BEGIN Source information

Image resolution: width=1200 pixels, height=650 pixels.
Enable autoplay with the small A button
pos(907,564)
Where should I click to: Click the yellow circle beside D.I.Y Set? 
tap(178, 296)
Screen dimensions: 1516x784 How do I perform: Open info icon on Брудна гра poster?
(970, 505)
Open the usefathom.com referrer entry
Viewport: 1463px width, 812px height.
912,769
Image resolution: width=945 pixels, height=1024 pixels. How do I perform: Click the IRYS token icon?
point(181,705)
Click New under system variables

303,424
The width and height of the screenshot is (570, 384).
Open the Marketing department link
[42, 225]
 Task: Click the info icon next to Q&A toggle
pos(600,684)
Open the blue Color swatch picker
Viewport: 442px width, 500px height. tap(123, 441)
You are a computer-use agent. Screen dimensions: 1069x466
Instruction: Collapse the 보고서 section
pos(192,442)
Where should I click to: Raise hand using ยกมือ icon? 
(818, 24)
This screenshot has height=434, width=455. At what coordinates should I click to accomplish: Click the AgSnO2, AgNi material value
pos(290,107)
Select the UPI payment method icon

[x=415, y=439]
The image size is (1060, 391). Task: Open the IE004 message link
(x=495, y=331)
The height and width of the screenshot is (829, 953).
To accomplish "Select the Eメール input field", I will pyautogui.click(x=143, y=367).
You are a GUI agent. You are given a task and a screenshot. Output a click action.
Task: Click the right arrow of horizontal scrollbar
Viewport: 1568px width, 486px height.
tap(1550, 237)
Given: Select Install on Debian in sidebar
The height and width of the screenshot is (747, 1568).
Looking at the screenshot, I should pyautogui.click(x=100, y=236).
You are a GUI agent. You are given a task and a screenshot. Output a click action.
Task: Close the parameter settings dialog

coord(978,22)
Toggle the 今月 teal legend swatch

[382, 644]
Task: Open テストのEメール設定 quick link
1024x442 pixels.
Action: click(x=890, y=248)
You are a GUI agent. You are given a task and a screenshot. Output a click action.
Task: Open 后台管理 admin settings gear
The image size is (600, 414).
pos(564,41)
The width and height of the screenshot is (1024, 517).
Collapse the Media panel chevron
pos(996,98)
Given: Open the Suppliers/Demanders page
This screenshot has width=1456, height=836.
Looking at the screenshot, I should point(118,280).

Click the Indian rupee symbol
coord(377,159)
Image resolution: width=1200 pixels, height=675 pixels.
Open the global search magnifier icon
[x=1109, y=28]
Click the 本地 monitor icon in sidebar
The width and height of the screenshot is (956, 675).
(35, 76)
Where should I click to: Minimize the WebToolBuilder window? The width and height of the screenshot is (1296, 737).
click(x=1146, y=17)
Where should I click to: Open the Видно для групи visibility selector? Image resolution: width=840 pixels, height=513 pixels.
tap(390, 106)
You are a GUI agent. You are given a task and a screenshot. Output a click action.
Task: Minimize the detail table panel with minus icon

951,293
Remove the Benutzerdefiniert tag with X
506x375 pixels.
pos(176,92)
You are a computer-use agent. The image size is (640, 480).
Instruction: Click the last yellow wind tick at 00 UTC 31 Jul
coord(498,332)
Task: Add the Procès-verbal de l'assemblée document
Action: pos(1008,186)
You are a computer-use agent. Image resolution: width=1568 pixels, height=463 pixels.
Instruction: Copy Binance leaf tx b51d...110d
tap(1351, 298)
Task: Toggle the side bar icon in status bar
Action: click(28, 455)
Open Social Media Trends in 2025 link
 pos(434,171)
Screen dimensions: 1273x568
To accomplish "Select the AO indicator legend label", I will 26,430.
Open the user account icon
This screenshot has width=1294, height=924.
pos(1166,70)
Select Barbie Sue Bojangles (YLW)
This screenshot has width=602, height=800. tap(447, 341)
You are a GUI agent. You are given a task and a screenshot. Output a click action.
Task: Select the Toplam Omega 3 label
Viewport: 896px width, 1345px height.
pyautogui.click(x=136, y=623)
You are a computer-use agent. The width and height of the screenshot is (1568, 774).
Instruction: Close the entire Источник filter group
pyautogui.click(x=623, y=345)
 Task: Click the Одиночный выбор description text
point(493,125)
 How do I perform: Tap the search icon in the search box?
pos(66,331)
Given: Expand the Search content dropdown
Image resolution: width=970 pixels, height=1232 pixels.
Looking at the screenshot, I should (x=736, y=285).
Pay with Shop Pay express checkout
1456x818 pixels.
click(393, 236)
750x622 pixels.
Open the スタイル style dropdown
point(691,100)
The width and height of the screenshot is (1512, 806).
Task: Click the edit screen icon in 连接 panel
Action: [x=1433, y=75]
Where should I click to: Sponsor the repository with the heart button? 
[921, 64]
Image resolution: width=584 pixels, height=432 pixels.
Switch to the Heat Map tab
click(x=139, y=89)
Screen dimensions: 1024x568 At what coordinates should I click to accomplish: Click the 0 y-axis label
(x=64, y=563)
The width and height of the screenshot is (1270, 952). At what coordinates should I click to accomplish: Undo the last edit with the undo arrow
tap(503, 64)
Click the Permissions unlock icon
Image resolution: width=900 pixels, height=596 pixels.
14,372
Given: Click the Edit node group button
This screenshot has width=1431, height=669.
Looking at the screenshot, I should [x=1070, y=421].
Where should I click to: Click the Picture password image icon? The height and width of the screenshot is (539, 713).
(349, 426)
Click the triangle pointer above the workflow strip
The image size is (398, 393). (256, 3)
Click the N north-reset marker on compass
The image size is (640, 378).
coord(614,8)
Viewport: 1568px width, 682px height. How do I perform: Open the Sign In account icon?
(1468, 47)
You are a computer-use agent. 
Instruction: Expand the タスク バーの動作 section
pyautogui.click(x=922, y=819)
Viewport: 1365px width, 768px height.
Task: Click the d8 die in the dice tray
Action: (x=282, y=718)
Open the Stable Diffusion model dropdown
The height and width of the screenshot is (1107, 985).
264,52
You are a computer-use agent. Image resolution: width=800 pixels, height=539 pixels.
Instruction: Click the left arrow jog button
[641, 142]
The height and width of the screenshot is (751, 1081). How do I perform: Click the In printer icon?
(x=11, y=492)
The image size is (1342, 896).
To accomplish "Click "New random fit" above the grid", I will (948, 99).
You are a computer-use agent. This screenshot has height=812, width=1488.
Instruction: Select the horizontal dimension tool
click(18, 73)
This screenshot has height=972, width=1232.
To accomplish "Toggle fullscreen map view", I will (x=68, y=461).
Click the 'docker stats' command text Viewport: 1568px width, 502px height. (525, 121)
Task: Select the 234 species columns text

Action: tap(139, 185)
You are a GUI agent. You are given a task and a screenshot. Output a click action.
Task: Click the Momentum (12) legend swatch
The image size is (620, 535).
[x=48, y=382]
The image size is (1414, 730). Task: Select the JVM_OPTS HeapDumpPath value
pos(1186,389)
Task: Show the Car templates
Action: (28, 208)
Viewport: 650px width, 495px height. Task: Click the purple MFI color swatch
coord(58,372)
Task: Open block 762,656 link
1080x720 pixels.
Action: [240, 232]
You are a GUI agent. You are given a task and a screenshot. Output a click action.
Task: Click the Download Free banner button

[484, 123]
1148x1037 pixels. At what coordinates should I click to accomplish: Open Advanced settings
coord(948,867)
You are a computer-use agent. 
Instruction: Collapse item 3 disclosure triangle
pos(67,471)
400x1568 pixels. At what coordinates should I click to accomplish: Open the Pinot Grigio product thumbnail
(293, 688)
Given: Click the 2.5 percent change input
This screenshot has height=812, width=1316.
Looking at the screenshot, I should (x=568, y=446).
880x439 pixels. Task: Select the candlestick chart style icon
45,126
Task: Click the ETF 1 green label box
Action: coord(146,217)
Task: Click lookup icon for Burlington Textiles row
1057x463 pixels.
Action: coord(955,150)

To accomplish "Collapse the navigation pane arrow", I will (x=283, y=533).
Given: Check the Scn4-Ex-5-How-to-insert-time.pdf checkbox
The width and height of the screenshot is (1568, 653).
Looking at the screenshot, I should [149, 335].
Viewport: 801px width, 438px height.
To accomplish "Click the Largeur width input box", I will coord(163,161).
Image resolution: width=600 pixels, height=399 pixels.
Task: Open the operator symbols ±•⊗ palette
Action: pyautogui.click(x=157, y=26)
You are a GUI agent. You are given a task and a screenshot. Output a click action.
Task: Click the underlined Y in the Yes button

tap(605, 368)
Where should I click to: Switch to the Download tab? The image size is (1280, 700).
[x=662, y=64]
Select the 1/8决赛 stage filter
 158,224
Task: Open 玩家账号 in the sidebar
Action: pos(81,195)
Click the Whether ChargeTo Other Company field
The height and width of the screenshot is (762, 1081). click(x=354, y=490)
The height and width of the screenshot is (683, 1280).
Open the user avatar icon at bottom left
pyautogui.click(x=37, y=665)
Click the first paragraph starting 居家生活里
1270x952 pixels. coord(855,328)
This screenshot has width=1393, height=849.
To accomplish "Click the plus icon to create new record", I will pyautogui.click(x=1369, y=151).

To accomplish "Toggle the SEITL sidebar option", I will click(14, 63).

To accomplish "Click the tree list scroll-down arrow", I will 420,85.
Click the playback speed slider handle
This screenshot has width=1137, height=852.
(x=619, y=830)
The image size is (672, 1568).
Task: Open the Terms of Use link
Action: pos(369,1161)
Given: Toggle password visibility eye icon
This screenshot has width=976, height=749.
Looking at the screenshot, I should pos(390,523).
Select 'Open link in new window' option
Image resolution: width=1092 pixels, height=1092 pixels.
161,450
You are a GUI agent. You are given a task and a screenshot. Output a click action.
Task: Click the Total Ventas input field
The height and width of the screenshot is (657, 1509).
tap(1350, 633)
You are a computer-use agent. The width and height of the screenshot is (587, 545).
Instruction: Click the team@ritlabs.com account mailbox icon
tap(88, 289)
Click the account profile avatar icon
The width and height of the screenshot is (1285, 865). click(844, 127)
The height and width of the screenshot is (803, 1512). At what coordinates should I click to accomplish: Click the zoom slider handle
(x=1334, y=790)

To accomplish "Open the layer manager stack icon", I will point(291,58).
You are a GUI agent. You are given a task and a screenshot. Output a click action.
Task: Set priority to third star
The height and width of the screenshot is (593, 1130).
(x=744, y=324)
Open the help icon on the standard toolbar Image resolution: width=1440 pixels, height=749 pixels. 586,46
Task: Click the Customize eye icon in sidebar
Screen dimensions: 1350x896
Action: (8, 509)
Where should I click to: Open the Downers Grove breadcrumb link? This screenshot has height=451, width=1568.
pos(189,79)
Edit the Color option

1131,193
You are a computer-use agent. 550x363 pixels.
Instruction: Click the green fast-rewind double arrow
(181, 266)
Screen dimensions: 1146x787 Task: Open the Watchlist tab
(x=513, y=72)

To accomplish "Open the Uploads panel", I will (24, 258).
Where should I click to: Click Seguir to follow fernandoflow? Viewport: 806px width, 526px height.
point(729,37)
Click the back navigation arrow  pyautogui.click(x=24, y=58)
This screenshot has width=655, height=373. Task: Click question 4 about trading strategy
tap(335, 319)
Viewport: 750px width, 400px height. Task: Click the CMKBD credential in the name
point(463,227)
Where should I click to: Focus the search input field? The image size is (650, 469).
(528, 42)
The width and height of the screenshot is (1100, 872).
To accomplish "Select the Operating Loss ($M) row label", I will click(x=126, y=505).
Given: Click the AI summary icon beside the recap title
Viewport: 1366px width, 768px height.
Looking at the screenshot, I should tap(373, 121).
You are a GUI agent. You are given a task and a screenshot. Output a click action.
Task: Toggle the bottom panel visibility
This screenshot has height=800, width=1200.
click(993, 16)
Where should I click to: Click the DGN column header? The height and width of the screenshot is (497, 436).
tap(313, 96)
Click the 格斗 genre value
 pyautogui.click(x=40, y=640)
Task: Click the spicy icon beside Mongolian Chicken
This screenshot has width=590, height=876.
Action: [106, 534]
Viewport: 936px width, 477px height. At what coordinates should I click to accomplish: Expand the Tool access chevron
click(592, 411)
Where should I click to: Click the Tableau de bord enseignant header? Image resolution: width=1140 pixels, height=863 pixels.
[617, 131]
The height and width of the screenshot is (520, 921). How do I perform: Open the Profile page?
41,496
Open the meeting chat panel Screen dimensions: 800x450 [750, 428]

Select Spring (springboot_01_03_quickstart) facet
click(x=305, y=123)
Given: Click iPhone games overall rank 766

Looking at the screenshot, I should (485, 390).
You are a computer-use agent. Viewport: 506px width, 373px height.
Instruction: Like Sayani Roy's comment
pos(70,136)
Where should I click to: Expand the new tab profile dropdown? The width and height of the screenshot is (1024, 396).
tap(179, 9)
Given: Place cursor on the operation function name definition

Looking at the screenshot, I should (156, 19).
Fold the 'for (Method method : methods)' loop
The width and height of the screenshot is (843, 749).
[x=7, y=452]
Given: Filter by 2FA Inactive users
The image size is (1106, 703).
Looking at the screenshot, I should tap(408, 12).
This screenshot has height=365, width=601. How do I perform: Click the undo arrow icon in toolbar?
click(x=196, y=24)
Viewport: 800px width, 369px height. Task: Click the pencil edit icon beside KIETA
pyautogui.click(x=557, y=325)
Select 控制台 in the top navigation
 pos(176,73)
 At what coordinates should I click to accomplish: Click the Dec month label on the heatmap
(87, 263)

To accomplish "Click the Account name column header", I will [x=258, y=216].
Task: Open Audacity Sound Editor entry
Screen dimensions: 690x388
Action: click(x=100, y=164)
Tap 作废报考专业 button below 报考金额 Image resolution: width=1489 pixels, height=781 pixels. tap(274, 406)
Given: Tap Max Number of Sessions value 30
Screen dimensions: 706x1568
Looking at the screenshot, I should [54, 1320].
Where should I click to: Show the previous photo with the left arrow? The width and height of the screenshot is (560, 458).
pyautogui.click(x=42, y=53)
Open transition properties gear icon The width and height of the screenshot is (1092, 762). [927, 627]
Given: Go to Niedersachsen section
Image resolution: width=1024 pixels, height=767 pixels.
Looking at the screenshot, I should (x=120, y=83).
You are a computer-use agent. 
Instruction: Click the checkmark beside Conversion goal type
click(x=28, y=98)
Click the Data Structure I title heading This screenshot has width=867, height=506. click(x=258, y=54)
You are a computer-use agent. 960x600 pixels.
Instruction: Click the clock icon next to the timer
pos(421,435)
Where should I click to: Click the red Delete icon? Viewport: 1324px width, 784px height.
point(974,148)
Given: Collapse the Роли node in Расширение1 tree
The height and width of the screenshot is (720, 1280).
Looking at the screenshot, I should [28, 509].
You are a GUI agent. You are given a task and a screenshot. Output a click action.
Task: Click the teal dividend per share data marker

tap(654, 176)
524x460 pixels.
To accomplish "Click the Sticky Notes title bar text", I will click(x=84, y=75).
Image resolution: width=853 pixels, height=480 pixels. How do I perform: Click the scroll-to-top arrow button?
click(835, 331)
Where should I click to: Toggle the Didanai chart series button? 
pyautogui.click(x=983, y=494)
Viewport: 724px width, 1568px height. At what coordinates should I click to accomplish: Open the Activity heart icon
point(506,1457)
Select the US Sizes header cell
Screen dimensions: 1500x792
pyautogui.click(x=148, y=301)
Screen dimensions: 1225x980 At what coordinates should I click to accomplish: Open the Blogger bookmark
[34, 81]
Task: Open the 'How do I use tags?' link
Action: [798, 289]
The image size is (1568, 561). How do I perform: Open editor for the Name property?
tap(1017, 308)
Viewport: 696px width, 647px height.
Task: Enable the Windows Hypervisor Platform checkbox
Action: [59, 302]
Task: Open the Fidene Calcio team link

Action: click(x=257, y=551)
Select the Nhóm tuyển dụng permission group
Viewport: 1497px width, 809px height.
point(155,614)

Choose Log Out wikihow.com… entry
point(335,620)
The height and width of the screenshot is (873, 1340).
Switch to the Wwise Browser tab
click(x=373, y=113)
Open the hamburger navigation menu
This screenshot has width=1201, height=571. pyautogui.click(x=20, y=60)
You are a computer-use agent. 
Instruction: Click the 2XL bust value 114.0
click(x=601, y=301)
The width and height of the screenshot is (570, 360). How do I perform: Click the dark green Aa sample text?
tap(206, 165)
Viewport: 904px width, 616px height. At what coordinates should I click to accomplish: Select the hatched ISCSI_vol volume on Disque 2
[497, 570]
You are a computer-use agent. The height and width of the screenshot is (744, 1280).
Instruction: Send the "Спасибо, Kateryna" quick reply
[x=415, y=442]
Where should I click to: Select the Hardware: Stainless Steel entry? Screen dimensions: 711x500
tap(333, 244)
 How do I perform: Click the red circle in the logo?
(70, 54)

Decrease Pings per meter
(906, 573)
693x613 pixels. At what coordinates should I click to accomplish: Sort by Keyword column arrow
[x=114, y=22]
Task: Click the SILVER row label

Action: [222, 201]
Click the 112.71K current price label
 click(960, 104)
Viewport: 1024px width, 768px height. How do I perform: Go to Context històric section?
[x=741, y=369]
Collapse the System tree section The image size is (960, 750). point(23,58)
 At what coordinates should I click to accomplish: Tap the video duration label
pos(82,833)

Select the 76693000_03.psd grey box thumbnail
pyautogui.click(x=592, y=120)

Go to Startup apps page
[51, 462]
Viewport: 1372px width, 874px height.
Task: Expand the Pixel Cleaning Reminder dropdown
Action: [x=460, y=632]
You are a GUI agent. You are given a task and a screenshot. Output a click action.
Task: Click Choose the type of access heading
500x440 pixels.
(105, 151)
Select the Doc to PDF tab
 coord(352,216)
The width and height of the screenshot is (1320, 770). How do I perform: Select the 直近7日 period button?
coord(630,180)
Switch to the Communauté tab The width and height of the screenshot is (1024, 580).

END Source information

» Task prompt
Taking the entries above, print exactly the lines starting at the line with "Task: Minimize the" and ending at the line with "You are a computer-use agent. Image resolution: width=1568", both included.

» Response area
Task: Minimize the detail table panel with minus icon

951,293
Remove the Benutzerdefiniert tag with X
506x375 pixels.
pos(176,92)
You are a computer-use agent. The image size is (640, 480).
Instruction: Click the last yellow wind tick at 00 UTC 31 Jul
coord(498,332)
Task: Add the Procès-verbal de l'assemblée document
Action: pos(1008,186)
You are a computer-use agent. Image resolution: width=1568 pixels, height=463 pixels.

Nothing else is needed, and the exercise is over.